MANAGING POLYPHARMACY IN OLDER PEOPLE

Derek Stewart, PgCert, BSc , MSc, PhD, FRPharmS, FFRPS, Professor of Pharmacy Practice, School of Pharmacy and Life Sciences, Robert Gordon University.UK

 

Polypharmacy, the prescribing of multiple medicines, is considered to be ‘one of the greatest prescribing challenges’, increasing the likelihood of adverse drug events, drug interactions and contributing to non-adherence to medicines regimens. Furthermore, polypharmacy significantly impacts health outcomes and healthcare resources. While traditionally polypharmacy has been classified in terms of the number of medicines (usually defined as the use of five or more medicines), it is suggested that there should be a change in emphasis from ‘inappropriate polypharmacy’ (prescribing of multiple medicines which are either inappropriate or no longer indicated) to ‘appropriate’ or ‘optimal polypharmacy’ (appropriate prescribing of multiple medicines).
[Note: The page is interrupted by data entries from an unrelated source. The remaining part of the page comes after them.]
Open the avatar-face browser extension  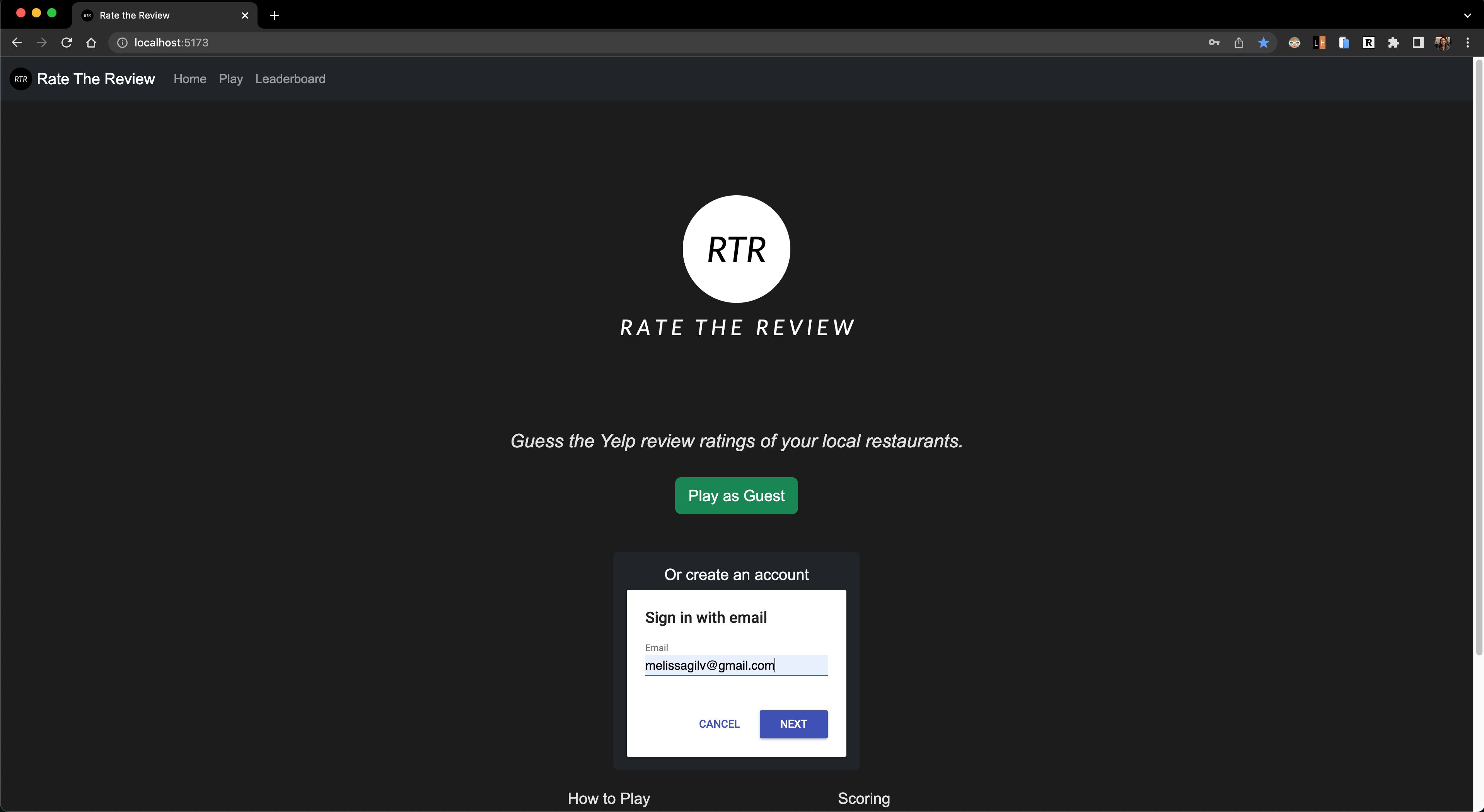coord(1294,42)
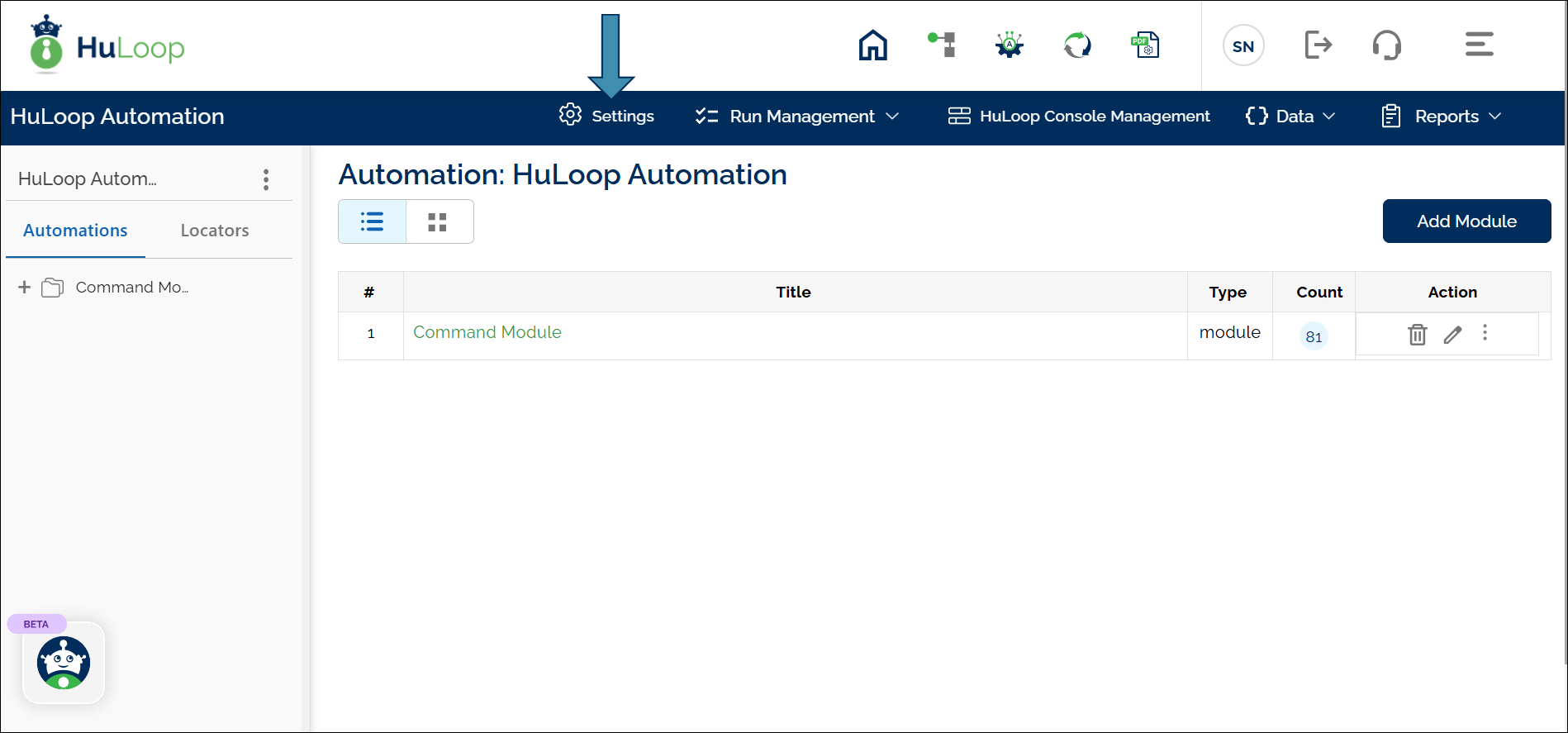Expand the Run Management dropdown

point(797,117)
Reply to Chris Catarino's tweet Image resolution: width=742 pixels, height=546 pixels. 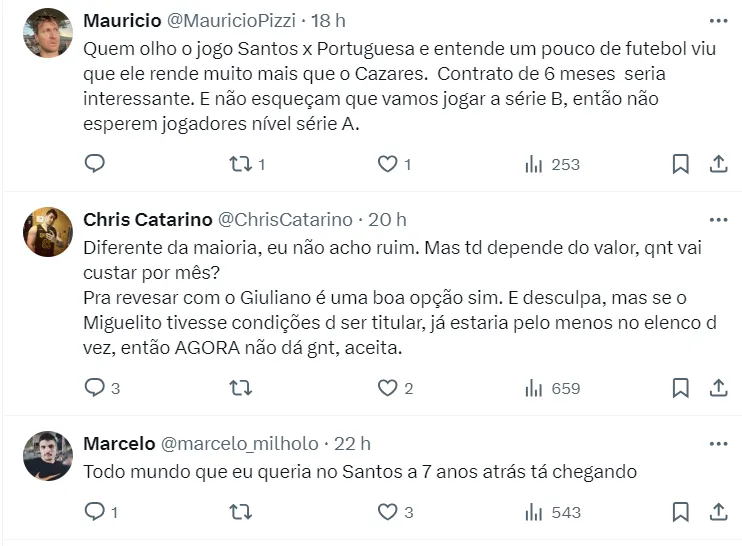94,388
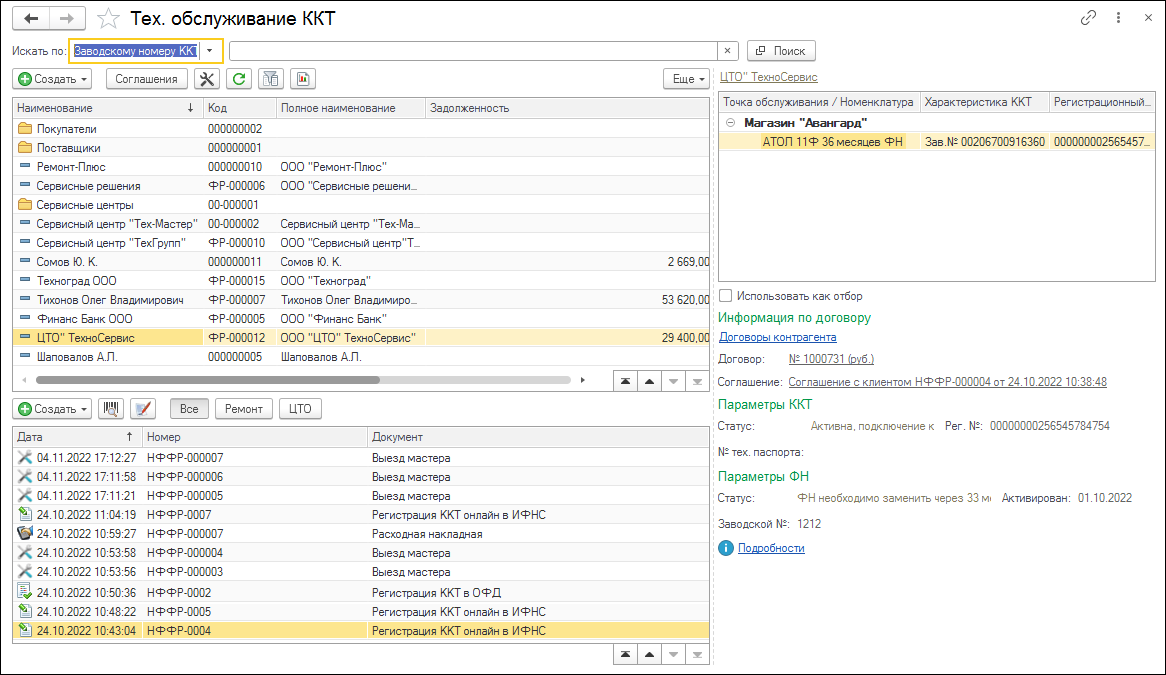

It is evident that inappropriate polypharmacy is a major concern, hence promoting appropriate polypharmacy at the point of medicines initiation or during medicines review is, therefore, of the utmost importance and deserves greater attention.

There are a number of tools which may assist in promoting appropriate prescribing in older people. A systematic review by Kaufmann et al. aimed to create a comprehensive and structured overview of existing tools to assess potentially inappropriate prescribing. The most widely used include Beers Criteria, STOPP-START and Laroche Criteria.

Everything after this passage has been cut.